Learnings – Jamie Hannigan

Screenwriter

My second feature film

The Damned is my second feature film and it’s getting a pretty big rollout which I’m very excited about. Films are usually a long haul and this one was about 8 years in the making.

The Damned is an Icelandic, UK, Irish, & Belgian co-production. Early on, the director (Thordur Palsson) and producers (Emilie Jouffroy and Kamilla Kristiane Hodol) reached out to me after I was recommended by one of the executive producers from my first film, Pilgrimage. They had a premise and a rough six-page outline for a story they were pitching.

It was set in a remote Icelandic fishing village during a bad winter; the inhabitants see a shipwreck off-shore but because their supplies are scarce, it becomes a big moral dilemma over whether they rescue them or not.

I rewrote the treatment a few times before writing the first draft, but everything apart from that initial premise ended up getting changed, especially after the first research trip to Iceland.

Talk to Screen Ireland

After the first draft, we started looking at doing it as a co-Irish production and I recommended Conor Barry and John Keville, who I’d worked on with Pilgrimage. 

Screen Ireland came on board a little after that.

Screen Ireland are a hugely valuable resource which you don’t really appreciate until you start talking to people in the industry outside of Ireland.

I might be overstating it somewhat, but think that many producers in Europe or the UK will often look at how to link Ireland into their projects. Either through writers, heads of dept, post production, shooting in Ireland, having an Irish director… if there’s a way to bring Ireland into a production there are a lot of dividends that can be wrought from that.

Be prepared for practical setbacks

While I was prepared for setbacks, I was confident the film was going to happen. The producers and director were young, smart and hungry and they were determined to get this made.

After my experiences on Pilgrimage (which was a six week shoot; four in the west of Ireland, two in Belgium, all exteriors), I was careful to make sure at least half the scenes in The Damned were interiors. This was hugely important because we were shooting on location in the Icelandic Westfjords in February and the weather was incredibly unpredictable, even by Irish standards!

There were fierce snow storms, then it would all melt over the course of a weekend. With the script as it was, we could reschedule to shoot the interiors while waiting for the snow to come back, which – luckily enough – it did.

I had written a sub-plot with a dog that Thordur had flagged a few months before we started shooting. “I’m not 100% sure the dog is gonna’ work on the day,” he said, “But let’s try it!” In the back of my head I immediately filed that thought away as, “If the dog doesn’t work, how can I rewrite it?” Sure enough, two weeks into the shoot it became apparent that the dog wasn’t going to work, but by then I already had a back-up plan on how we would get around it.

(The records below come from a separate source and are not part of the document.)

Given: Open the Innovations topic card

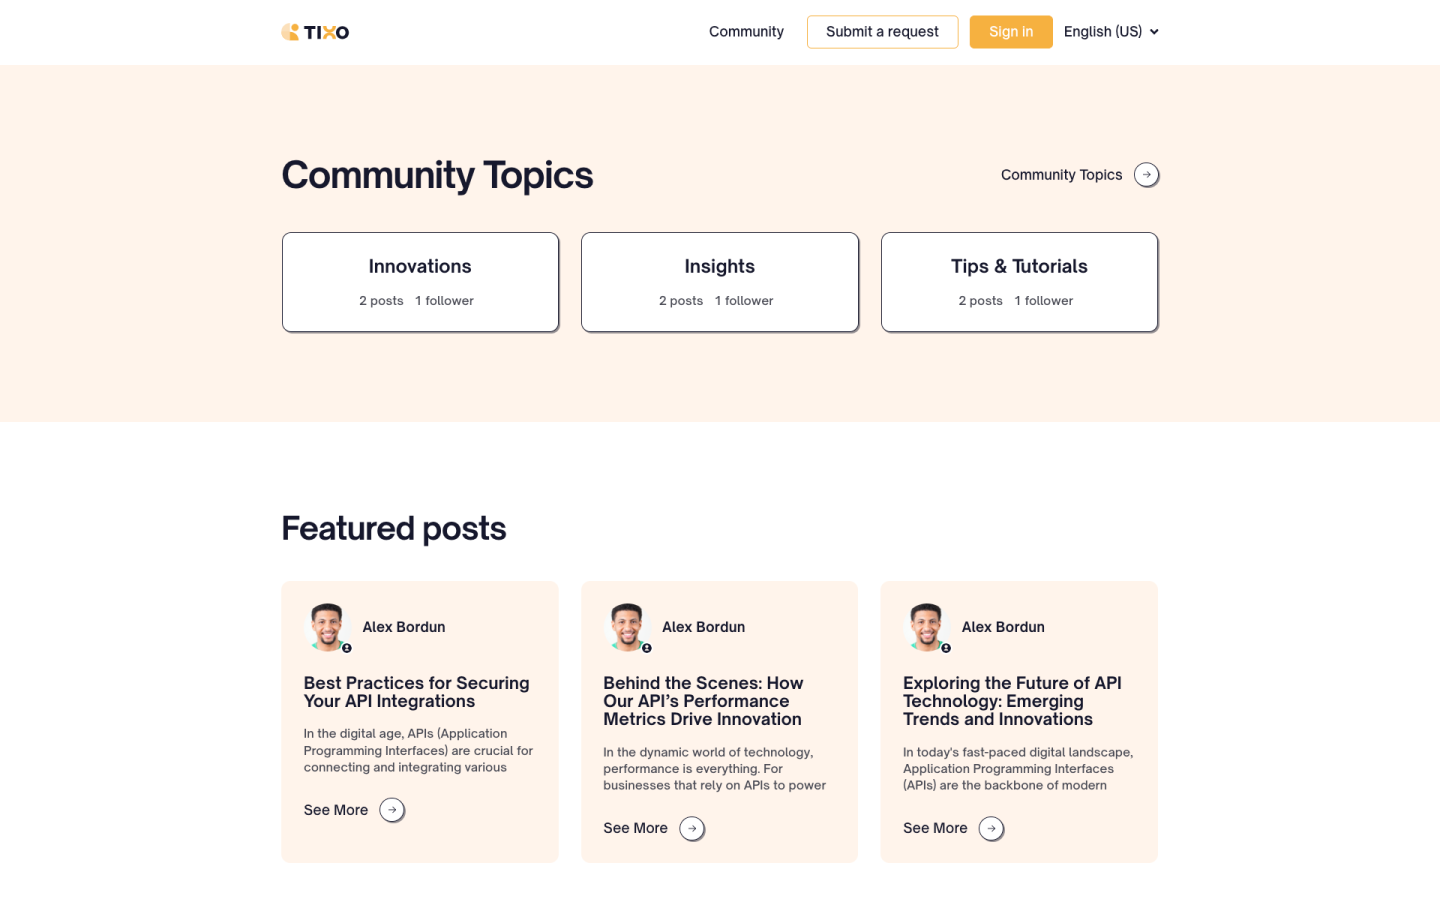Looking at the screenshot, I should click(x=420, y=281).
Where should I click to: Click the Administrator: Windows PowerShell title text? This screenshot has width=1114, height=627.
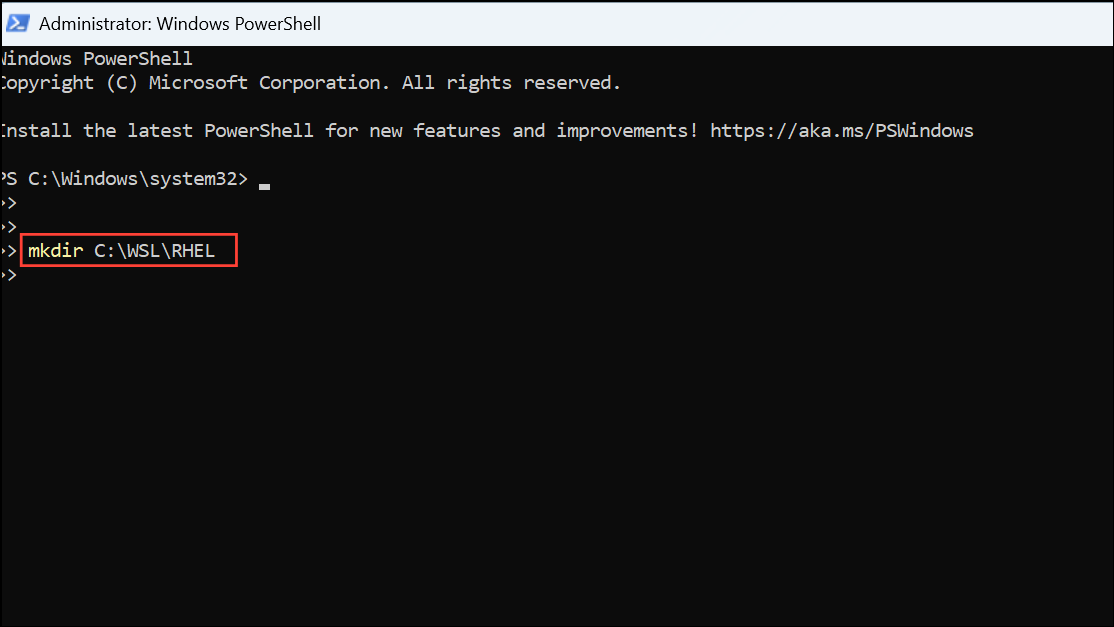[x=180, y=23]
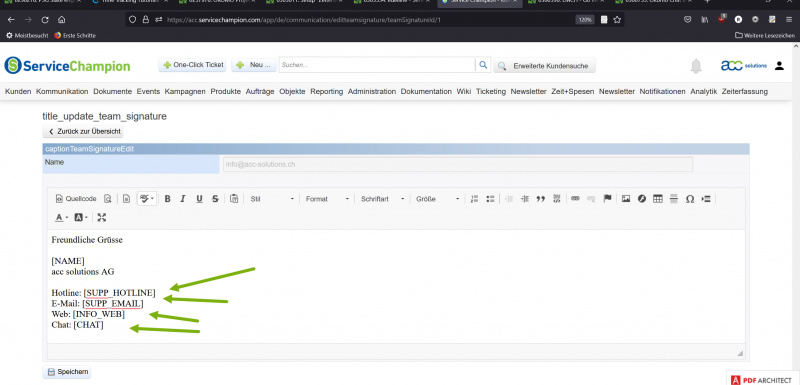The height and width of the screenshot is (385, 800).
Task: Go back via Zurück zur Übersicht
Action: (84, 132)
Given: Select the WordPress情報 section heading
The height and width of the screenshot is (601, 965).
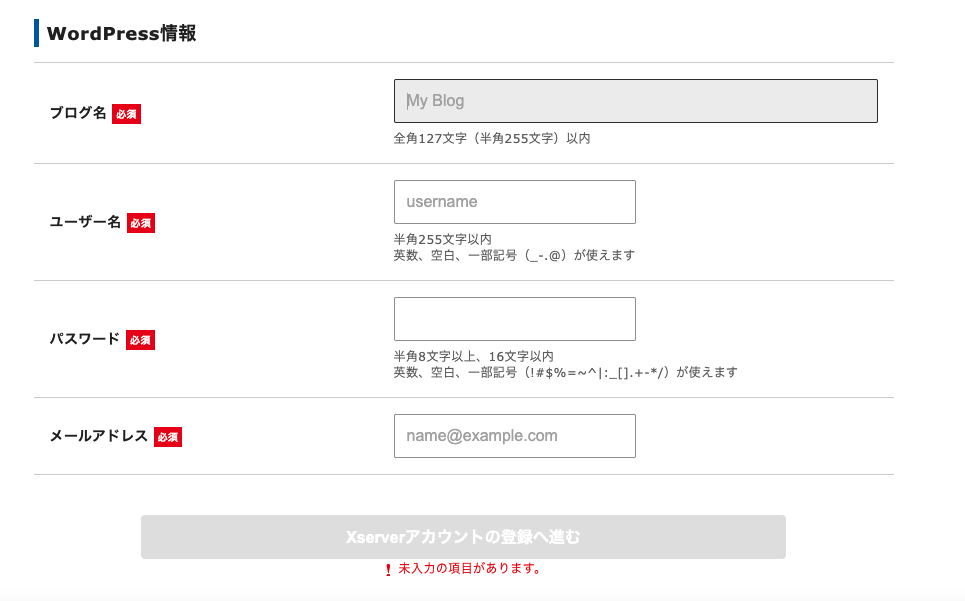Looking at the screenshot, I should (x=121, y=33).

On the research trip we made years earlier, we visited these wee fishing huts that were sitting on their own in the fjords. Initially the story was set in a village but after that trip I thought to myself, “I bet we’re going to end up with 8 people in a fishing hut over the winter, rather than a village with 50/60 extras that need to be clothed and fed every day!”

Eventually, that’s exactly what came to pass, and again, I was ready for it (by an odd coincidence, we ended up using those exact same fishing huts for the exterior shots years later). It’s probably not healthy to be constantly preparing for the worst, but always try to have a rough contingency plan in the back of your mind.

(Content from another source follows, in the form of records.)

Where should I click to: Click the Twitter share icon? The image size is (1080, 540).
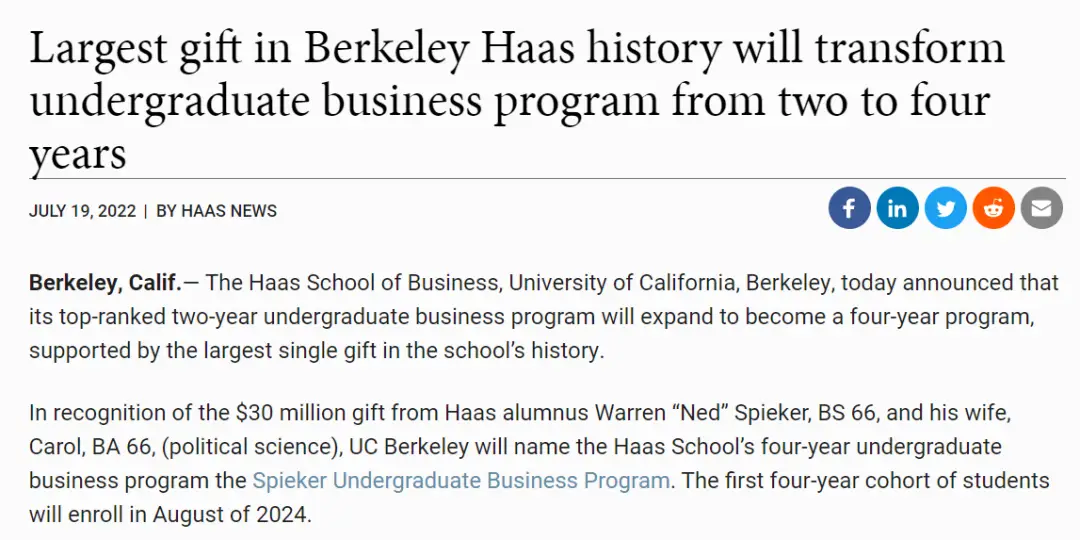click(946, 208)
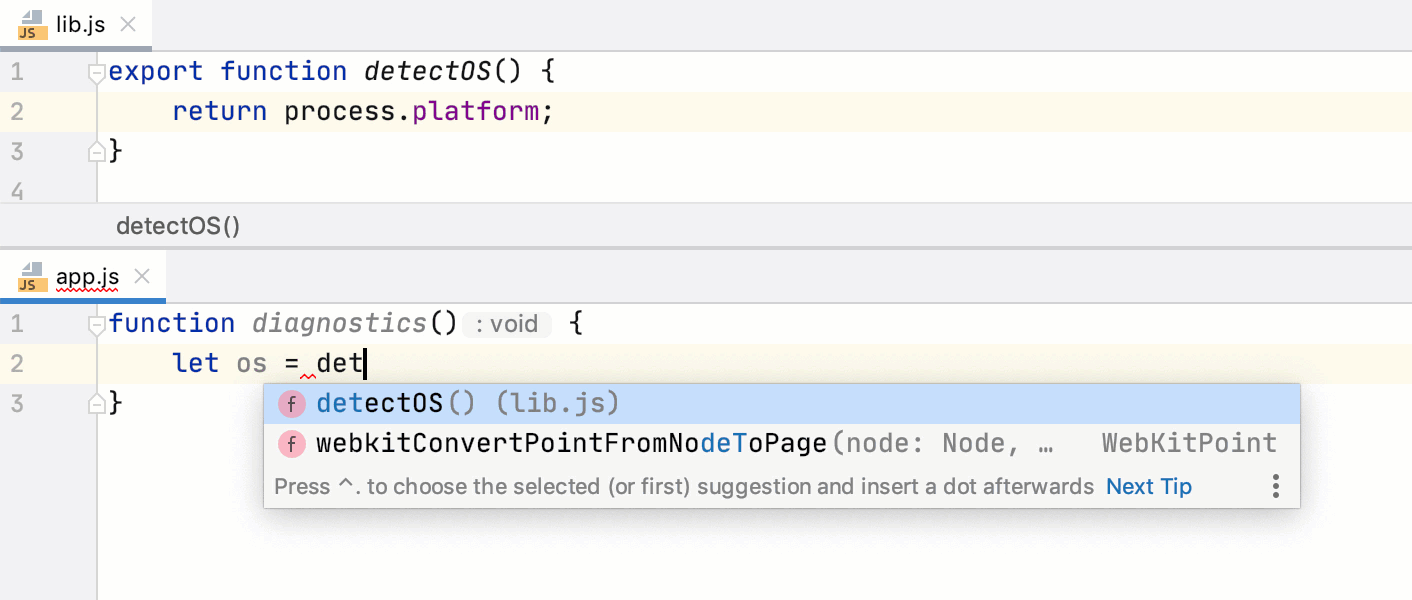Switch to the lib.js tab
Viewport: 1412px width, 600px height.
coord(80,25)
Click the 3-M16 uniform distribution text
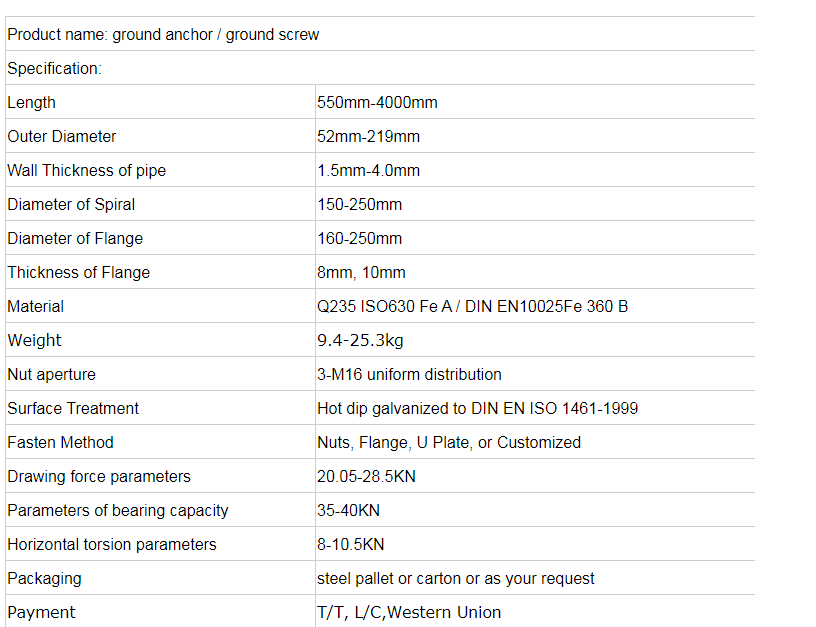This screenshot has width=816, height=627. [x=409, y=375]
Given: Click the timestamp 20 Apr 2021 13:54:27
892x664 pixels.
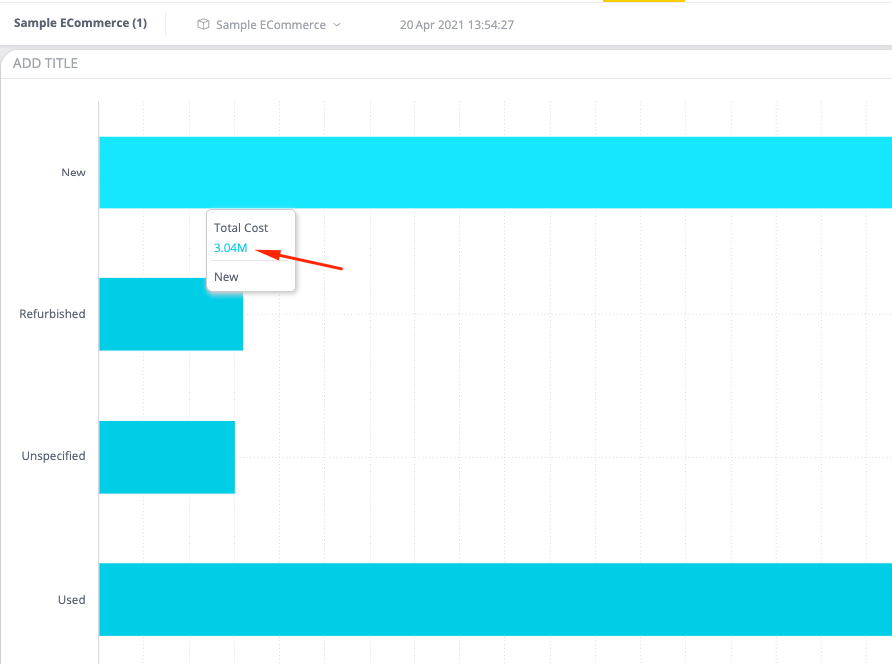Looking at the screenshot, I should pos(457,24).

Pre-warned is pre-armed, which is why it’s always vitally important that there’s a clear line of communication between writers, producers and directors at all times. I’ve had experiences where that has not been the case and it becomes hugely counter-productive for all concerned.

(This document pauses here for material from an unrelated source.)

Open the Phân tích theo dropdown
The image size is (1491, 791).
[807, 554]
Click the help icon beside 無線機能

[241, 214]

Set up or join an industry peer Whatsapp group

Screenwriting can be a fairly solitary business, especially when you aren’t living close to Dublin or London. I don’t live in Ireland anymore and at the start of the pandemic I set up a screenwriters Whatsapp group to try and meet more of my peers, if only online. That’s been a huge boost; talking to people who have been through the same thing or similar experiences.

In 2022 we had a window scheduled to shoot The Damned but it fell apart, so we had to put production on hiatus and start again the following year. That was quite a blow at the time because it coincided with the end of the pandemic, when the development money for various projects I was working on all ran out at once!

Having peers at that time (not to mention strong family support) was a great source of comfort. Just keeping in touch with people is very important to remind you that you’re not on your own.

The Irish are quite self-deprecating compared with Americans or people from London and the UK. There’s a lot of people who aren’t shy about trumpeting their accomplishments, even if they don’t have any!

This Whatsapp group was great at getting me motivated again and making me realise what I have achieved and what prospects are coming down the line for me.

I’m in a great position in many ways. I’ve got two feature films down and a couple of projects in development. The film is out in cinemas at the moment so my family and friends can see it now and know that I’m not a complete fraud!

Jamie Hannigan’s new film The Damned is out now.